ACTIVITY 1:
In the article on the farm-to-retail price spread, what was the spread for pork in June?
ACTIVITY 2:
Rewrite the article on the farm-to-retail price spread from "According to a" up to and including "and pork industries.", swapping "record levels" for "all-time highs".
ACTIVITY 3:
Carry on the article about the farm-to-retail price spread during the pandemic from its final sentence.

TEXT SECTION:
- - - -

Farm-to-retail price spread widens during pandemic
It’s common knowledge that the response to COVID-19 severely disrupted the food supply chain, but new information sheds light on how the pandemic widened the gap between what consumers pay at the store and what farmers receive for their products.
According to a report by the American Farm Bureau Federation, the farm-to-retail price spread hit record levels during the pandemic—particularly for the beef and pork industries.
“If you look at the farm-to-retail price spread for beef, in June it was $5.21 per pound, and that is the highest it’s been ever since the data was collected beginning back in 1970,” said Michael Nepveux, an AFBF economist. “You see a similar story in pork. So the farm-to-retail spread for pork hit its record in June at $3.65 per pound.”
Nepveux attributes the spread to labor issues and restrictions at processing plants that created a shortage of beef and pork. Wholesale and retail prices increased, but because there was an oversupply of animals that couldn’t be processed, the prices for live animals declined.
“The record farm-to-retail price spreads for cattle and hogs in 2020 have aggravated a lot of livestock producers that produce and deliver animals to the commodity-level supply chains,” said Tony Banks, senior assistant director of agriculture, development and innovation for Virginia Farm Bureau Federation.

- - - -

SUPPLIED RECORDS:
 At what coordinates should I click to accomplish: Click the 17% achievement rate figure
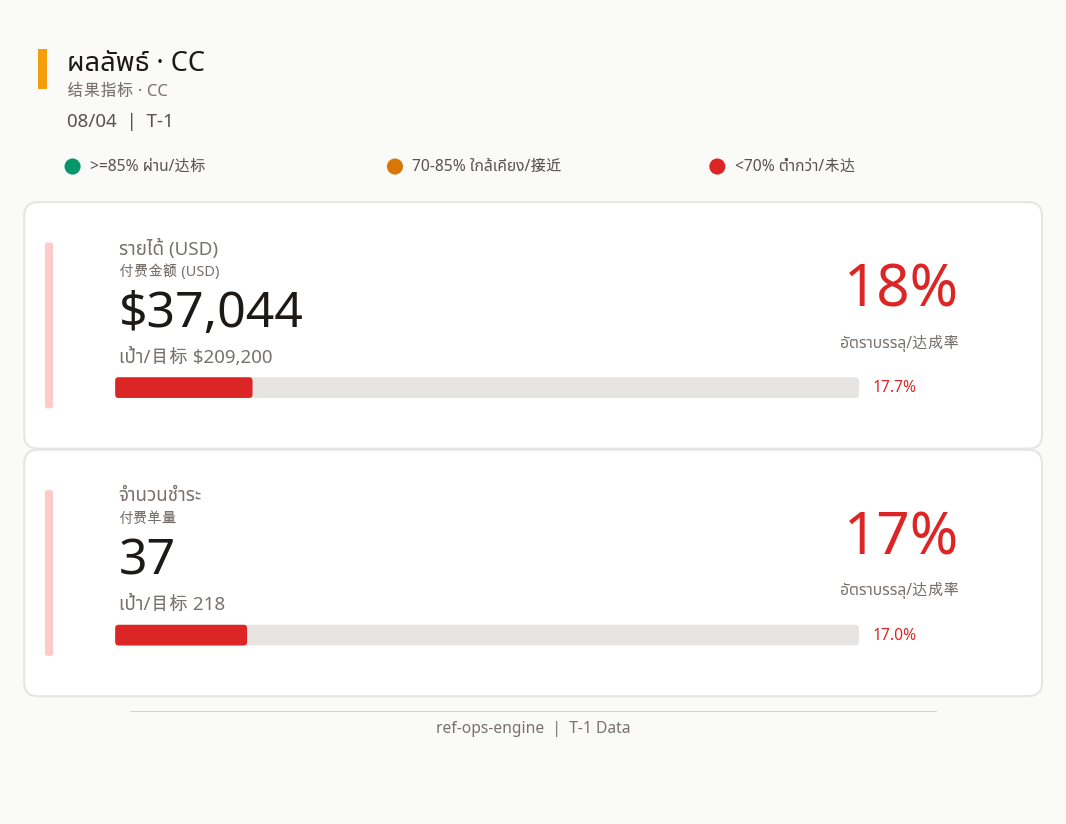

- - - -

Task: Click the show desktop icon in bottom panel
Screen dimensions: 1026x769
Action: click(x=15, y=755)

- - - -

TASK RESPONSE 1:
$3.65 per pound.

TASK RESPONSE 2:
According to a report by the American Farm Bureau Federation, the farm-to-retail price spread hit all-time highs during the pandemic—particularly for the beef and pork industries.

TASK RESPONSE 3:
Emily Bryant, a Botetourt County beef cattle producer, said her family farm has been adversely affected. “It would be safe to say that our operation has seen a decline of 15-20% in prices for cattle sold from late February to mid-August,” she said. “We pray that we are past the worst of it. Prices have rebounded for now. The markets seem to be a little stronger.”
Bruce Stanger, a Montgomery County beef cattle farmer and member of the VFBF state board and Livestock Advisory Committee, said he also believes the worst has passed, but it’s “a shame that we always get the short end of the stick” when it comes to prices.
“We’ve got the animals and we have to sell them, and we’re sort of at the mercy of whoever’s buying.”
Banks added that, as processors adjust to the changes caused by the pandemic and implement protocols to protect workers, meat processing volumes are rebounding.
“The more animals that can be processed and the more meat that can be sold will help farmers see improved prices for their livestock at the markets,” he said.